Initial investigations, arrests and prosecutions

Within three days of the crime, prime suspects had been identified. No arrests were made, however, until over two weeks after the killing. The officer who had been leading the murder investigation from its third day, and who would ultimately lead the murder squad for 14 months, explained to an incredulous public inquiry in 1998 that part of the reason no arrests had taken place by the fourth day after the killing (Monday 26 April) was that he had not known the law allowed arrest upon reasonable suspicion – a basic point of criminal law.[32][33]

On 7 May 1993, the Acourt brothers and Dobson were arrested. Norris turned himself in to police and was likewise arrested three days later. Knight was arrested on 3 June. Neil Acourt, picked out at an identity parade, and Luke Knight were charged with murder on 13 May and 23 June 1993 respectively, but the charges were dropped on July 29, 1993, the Crown Prosecution Service citing insufficient evidence.[34]

An internal review was opened in August 1993 by the Metropolitan Police. On 16 April 1994, the Crown Prosecution Service stated they did not have sufficient evidence for murder charges against anyone else, despite a belief by the Lawrence family that new evidence had been found.[32]

Private prosecution

In April 1994,[33] Lawrence's family initiated a private prosecution against the initial two suspects and three others: Jamie Acourt, Gary Dobson and David Norris. The family were not entitled to legal aid and a fighting fund was established to pay for the analysis of forensic evidence and the cost of tracing and re-interviewing witnesses. The family were represented by counsel Michael Mansfield QC, Martin Soorjoo and Margo Boye who worked pro bono.[35] The charges against Jamie Acourt and David Norris were dropped before the trial for lack of evidence. On 23 April 1996, the three remaining suspects were acquitted of murder by a jury at the Central Criminal Court, after the trial judge, the Honourable Mr Justice Curtis, ruled that the identification evidence given by Duwayne Brooks was unreliable.[6] The Macpherson report endorsed the judgement, stating that "Mr Justice Curtis could [have] properly reach[ed] only one conclusion" and that "[t]here simply was no satisfactory evidence available".[5]

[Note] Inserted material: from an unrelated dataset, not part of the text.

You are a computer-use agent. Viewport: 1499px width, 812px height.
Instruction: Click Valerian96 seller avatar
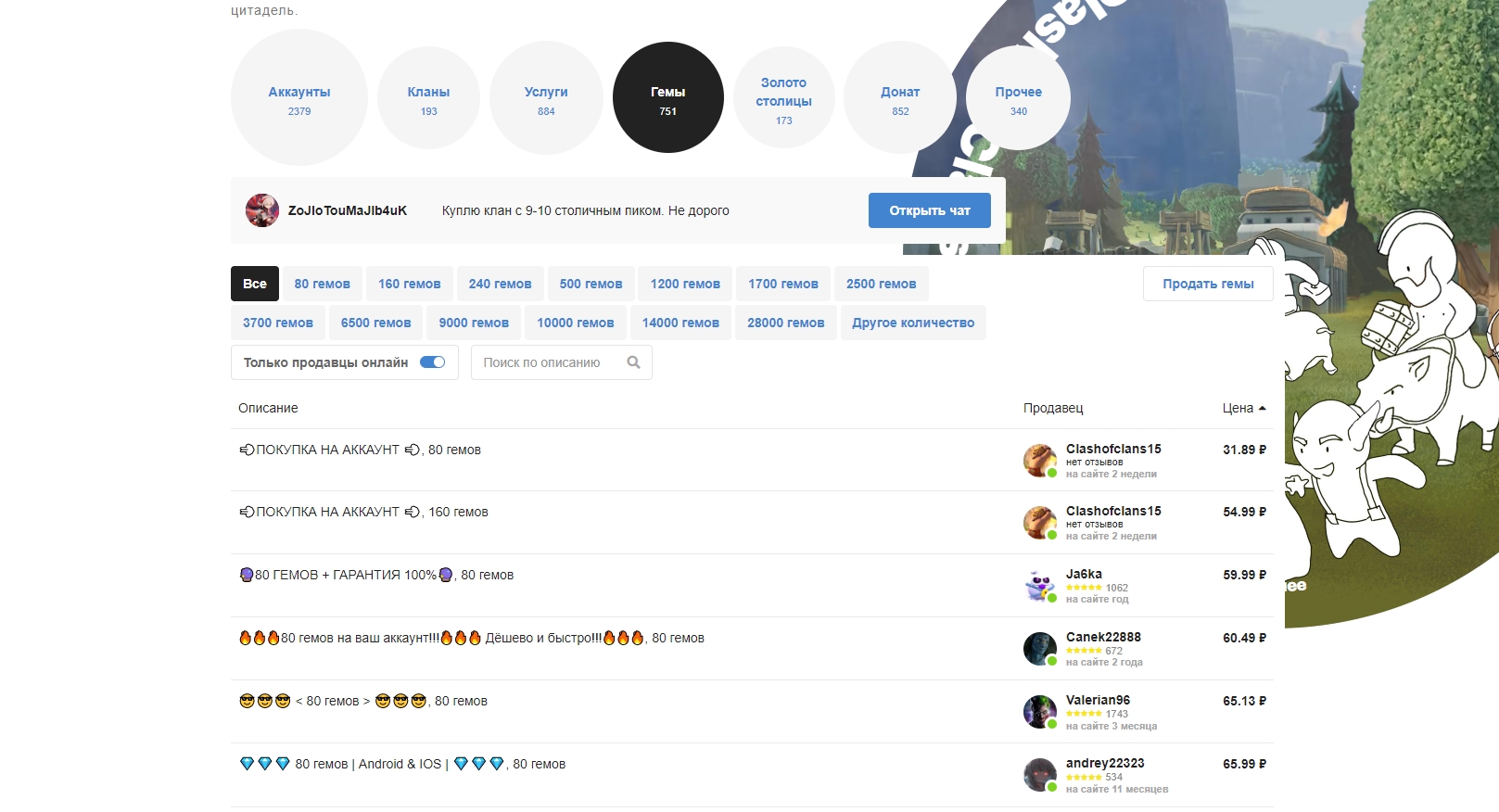tap(1039, 712)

Subsequent events (1994–2010)

An inquest into the death of Lawrence was held in February 1997. The five suspects refused to answer any questions, claiming privilege against self-incrimination.[36] The inquest concluded on 13 February 1997, with the jury returning a verdict after 30 minutes' deliberation of unlawful killing "in a completely unprovoked racist attack by five white youths"; this finding went beyond the bounds of their instructions.[37] On February 14, 1997, the Daily Mail newspaper labelled all five suspects "murderers". The headline read, "Murderers: The Mail accuses these men of killing. If we are wrong, let them sue us." Underneath this headline appeared pictures of the five suspects: Dobson, Neil and Jamie Acourt, Knight, and Norris.[38][39] None of the men ever sued for defamation and strong public opinions rose against the accused and the police who handled the case.[40]

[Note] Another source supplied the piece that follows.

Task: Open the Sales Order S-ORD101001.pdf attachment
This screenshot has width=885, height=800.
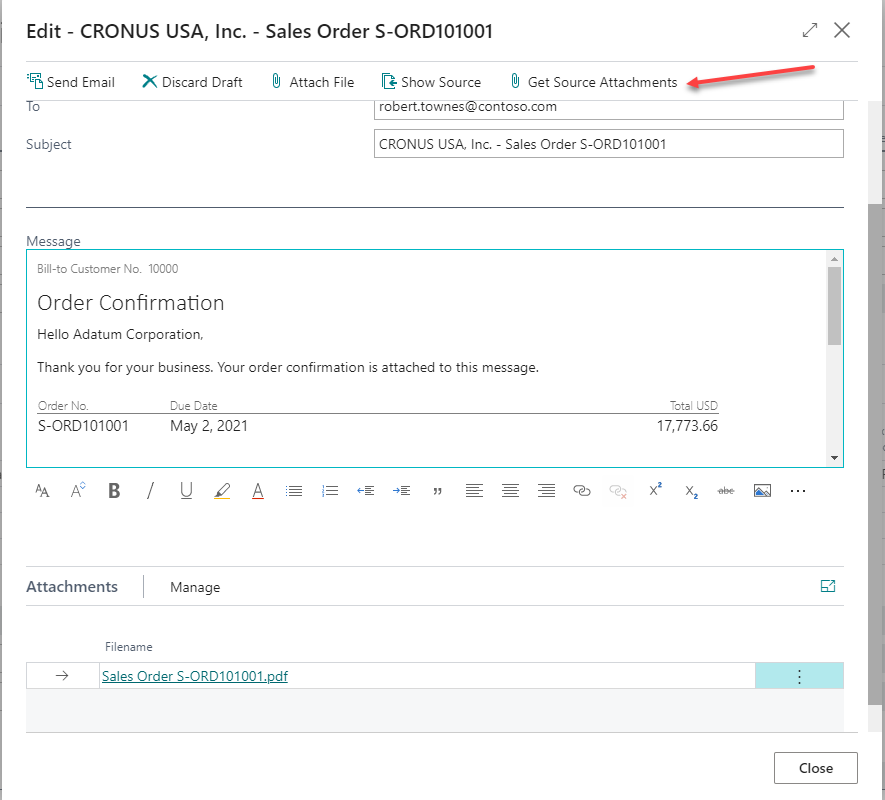Action: click(194, 676)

In 2002, David Norris and Neil Acourt were convicted and jailed for racially aggravated harassment after an incident involving a plain-clothes black police officer.[41] In 2005 the law changed. As part of the findings on the Lawrence case, the Macpherson Report recommended that double jeopardy (the ancient common law that once acquitted an accused person could not be tried for the same crime a second time) should be abrogated in murder cases, and that it should be possible to subject an acquitted murder suspect to a second trial if "fresh and viable" new evidence later came to light. The Law Commission later added its support to this in its report "Double Jeopardy and Prosecution Appeals" (2001). A parallel report into the criminal justice system by Lord Justice Auld, a past senior presiding judge for England and Wales, had also commenced in 1999 and was published as the Auld Report 6 months after the Law Commission report. It opined that the Law Commission had been unduly cautious by limiting the scope to murder and that "the exceptions should [...] extend to other grave offences punishable with life and/or long terms of imprisonment as Parliament might specify."[42]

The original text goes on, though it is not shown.